Lawrance’s work as Charlotte in the film is at turns quiet and eruptive; playing against the legendary Fiona Shaw’s Margaret, a darkly possessive and grief stricken matriarch, Lawrance carves out a space for her own character’s mystery. We know that Charlotte’s mother was herself not up to the work of being a mother due to mental illness. When Charlotte finds out she’s pregnant, her first instinct is to have an abortion; yet the posh doctor she sees is discouraging and pushes her to embrace motherhood—we find out later that he tells Ben’s family about the pregnancy before she gets the chance to tell Ben. Charlotte responds with small rebellions—chugging a glass of wine here, taking a few puffs of a cigarette there. No one, however, seems to be interested in what she wants for herself; not even Ben, whose excitement over fatherhood distracts him from Charlotte’s trouble.

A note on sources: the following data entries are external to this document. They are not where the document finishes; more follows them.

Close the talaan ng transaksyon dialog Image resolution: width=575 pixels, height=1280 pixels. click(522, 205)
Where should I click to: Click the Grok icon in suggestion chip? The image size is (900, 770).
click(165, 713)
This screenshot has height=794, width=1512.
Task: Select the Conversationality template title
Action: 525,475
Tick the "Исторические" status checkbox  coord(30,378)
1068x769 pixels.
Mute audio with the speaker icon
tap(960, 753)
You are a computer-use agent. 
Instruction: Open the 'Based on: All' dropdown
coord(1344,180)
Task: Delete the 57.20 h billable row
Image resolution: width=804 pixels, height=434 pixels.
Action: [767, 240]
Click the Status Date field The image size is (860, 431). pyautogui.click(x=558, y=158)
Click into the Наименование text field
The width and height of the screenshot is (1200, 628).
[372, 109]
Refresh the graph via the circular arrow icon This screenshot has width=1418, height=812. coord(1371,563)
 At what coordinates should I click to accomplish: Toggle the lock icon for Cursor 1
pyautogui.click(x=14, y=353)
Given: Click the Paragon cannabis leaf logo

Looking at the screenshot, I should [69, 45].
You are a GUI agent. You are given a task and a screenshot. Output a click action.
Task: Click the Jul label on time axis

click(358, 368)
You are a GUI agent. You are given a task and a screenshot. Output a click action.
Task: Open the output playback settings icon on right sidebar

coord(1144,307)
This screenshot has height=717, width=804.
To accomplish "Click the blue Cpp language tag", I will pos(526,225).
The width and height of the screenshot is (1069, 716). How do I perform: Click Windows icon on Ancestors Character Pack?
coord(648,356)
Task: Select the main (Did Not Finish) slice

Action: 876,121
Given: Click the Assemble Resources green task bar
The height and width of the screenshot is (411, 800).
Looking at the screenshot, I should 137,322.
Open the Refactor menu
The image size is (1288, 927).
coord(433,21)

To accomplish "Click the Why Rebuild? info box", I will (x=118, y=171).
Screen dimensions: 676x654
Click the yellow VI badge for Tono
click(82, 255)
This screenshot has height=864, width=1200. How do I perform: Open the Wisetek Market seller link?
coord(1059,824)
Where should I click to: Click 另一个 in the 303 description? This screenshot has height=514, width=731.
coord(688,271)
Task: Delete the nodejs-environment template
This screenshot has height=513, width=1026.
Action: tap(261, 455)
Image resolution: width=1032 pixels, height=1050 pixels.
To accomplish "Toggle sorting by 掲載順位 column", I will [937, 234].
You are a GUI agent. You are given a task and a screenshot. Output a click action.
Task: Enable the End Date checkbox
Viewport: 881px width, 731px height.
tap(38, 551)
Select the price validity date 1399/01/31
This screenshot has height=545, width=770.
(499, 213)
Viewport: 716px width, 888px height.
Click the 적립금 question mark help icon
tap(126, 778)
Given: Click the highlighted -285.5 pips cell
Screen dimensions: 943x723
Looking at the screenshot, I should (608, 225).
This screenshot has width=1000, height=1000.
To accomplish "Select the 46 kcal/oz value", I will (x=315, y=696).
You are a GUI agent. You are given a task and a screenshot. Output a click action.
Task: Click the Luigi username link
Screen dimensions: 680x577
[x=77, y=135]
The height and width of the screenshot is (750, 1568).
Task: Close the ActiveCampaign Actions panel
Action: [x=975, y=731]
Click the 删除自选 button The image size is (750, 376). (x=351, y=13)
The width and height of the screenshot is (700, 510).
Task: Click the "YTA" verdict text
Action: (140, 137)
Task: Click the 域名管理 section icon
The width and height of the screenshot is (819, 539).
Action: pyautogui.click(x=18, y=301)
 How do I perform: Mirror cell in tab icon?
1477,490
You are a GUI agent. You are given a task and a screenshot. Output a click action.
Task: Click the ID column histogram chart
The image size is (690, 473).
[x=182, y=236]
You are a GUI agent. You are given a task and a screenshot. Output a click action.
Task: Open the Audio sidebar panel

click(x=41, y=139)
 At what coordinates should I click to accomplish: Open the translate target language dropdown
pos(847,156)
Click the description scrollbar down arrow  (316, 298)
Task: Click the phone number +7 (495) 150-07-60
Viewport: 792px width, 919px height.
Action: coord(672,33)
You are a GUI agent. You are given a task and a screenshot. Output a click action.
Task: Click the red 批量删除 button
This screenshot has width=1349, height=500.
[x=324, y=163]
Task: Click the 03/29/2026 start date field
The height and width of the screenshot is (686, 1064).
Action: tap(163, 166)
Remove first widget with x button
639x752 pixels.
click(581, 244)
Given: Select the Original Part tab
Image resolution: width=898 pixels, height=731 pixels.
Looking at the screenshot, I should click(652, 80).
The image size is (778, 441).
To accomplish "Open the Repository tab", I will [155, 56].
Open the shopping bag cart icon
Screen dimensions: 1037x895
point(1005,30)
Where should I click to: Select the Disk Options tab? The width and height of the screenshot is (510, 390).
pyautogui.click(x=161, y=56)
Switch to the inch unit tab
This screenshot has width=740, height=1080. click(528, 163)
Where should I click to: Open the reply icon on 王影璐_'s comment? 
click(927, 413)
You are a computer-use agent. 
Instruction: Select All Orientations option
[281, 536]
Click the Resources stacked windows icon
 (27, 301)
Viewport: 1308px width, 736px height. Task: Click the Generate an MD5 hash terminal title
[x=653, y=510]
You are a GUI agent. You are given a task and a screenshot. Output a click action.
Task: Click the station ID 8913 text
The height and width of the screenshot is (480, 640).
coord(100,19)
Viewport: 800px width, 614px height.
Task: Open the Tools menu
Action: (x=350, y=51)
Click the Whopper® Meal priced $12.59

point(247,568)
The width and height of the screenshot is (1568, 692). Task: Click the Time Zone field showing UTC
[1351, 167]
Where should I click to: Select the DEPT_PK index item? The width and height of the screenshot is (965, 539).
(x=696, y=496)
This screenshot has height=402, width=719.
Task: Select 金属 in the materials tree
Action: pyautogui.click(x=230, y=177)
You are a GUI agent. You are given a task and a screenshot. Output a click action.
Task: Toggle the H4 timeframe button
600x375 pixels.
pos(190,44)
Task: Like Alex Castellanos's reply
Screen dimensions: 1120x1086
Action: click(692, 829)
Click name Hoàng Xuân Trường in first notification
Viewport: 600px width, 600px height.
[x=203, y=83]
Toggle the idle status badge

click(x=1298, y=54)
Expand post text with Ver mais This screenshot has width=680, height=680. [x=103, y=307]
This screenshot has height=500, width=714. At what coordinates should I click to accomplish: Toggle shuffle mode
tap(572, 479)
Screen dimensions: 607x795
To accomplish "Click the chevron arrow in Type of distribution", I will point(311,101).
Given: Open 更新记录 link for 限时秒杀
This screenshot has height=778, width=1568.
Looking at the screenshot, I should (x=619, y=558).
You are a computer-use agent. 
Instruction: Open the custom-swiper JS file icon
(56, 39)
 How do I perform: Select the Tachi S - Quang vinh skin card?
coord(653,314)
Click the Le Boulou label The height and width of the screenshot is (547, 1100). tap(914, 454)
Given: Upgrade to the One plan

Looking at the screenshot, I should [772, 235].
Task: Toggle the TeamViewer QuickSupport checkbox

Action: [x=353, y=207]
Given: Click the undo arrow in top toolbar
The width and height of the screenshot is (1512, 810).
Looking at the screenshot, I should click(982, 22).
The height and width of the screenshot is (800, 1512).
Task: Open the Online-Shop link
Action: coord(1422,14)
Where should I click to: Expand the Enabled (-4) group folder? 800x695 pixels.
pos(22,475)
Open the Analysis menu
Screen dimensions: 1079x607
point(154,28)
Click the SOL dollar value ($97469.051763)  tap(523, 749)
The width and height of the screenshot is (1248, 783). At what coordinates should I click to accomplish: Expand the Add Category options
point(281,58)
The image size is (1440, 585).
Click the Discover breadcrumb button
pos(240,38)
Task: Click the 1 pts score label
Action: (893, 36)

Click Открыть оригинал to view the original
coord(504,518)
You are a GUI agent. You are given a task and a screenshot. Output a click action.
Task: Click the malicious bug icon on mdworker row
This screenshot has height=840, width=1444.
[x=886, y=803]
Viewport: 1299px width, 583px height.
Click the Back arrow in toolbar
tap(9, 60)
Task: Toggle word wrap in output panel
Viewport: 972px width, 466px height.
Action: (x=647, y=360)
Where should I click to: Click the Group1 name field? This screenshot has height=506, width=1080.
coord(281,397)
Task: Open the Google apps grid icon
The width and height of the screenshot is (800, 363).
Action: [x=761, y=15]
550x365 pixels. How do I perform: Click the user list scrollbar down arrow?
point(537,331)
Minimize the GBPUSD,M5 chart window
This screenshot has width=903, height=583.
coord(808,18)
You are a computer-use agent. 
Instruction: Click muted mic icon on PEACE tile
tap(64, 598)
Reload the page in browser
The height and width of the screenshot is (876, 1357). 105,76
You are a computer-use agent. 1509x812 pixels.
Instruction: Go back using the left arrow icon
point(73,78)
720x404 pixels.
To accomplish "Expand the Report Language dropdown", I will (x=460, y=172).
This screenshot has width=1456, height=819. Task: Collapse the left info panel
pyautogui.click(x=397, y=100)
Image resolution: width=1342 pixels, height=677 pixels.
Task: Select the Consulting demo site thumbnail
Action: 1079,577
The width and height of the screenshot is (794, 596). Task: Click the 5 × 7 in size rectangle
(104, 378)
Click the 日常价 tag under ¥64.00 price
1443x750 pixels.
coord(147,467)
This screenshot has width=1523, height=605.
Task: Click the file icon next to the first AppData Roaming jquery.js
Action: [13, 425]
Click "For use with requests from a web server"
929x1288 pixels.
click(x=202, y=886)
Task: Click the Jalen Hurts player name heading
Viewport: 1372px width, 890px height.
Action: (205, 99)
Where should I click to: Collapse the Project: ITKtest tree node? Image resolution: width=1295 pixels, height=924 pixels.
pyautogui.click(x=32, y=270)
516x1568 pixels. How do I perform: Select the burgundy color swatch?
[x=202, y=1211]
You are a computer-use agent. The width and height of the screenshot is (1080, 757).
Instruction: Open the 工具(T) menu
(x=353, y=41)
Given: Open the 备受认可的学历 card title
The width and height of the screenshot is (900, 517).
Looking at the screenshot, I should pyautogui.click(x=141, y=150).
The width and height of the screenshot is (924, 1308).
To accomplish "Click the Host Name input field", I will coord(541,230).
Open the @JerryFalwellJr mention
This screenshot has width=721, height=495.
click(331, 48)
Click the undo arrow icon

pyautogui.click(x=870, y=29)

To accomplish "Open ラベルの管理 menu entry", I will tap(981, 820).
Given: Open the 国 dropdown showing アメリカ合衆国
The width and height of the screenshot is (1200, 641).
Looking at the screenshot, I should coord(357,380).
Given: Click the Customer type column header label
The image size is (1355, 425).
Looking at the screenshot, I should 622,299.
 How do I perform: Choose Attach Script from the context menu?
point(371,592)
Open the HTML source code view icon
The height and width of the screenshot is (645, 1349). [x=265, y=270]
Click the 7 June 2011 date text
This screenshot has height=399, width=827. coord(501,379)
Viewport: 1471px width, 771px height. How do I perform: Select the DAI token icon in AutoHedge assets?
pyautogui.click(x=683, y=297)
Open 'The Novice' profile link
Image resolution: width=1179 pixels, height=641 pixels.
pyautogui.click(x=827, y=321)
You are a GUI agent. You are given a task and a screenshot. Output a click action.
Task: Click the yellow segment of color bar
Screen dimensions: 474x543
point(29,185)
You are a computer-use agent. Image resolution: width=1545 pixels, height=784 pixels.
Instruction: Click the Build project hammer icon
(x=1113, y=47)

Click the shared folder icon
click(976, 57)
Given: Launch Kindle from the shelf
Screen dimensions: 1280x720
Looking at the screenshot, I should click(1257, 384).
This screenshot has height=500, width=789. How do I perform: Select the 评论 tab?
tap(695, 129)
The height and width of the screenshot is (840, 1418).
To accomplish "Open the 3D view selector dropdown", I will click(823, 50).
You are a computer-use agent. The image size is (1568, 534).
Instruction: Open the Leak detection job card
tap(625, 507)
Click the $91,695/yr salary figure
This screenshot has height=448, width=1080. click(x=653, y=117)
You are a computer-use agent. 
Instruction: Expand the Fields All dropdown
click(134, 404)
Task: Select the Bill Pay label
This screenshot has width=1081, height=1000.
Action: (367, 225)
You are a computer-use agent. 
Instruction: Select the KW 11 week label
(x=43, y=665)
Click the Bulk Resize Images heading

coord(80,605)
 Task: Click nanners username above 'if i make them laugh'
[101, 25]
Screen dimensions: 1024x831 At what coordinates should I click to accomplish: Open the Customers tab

Lawrance, who also appears in Steve McQueen’s upcoming Small Axe trilogy, was encouraged to audition for the role—her first leading one on screen—by her friend Jack Lowden, who plays Thomas. She and Lowden, who also produced Kindred, had already appeared together in the television adaptation of Andrea Levy’s The Long Song, about a formerly enslaved Jamaican woman’s recollections of her life on a sugarcane plantation. This new collaboration, however, would have a different thrust. “What I really liked about the Kindred script is that Charlotte wasn’t racialized as Black,” Lawrance told me over Zoom, “which means there’s a chance for the audience to empathize with what’s happening without there being any overt explanation of why she’s there. I think that always adds to the mystery of it, and I’m interested to see what the racial overtones and undertones are that people glean from it.”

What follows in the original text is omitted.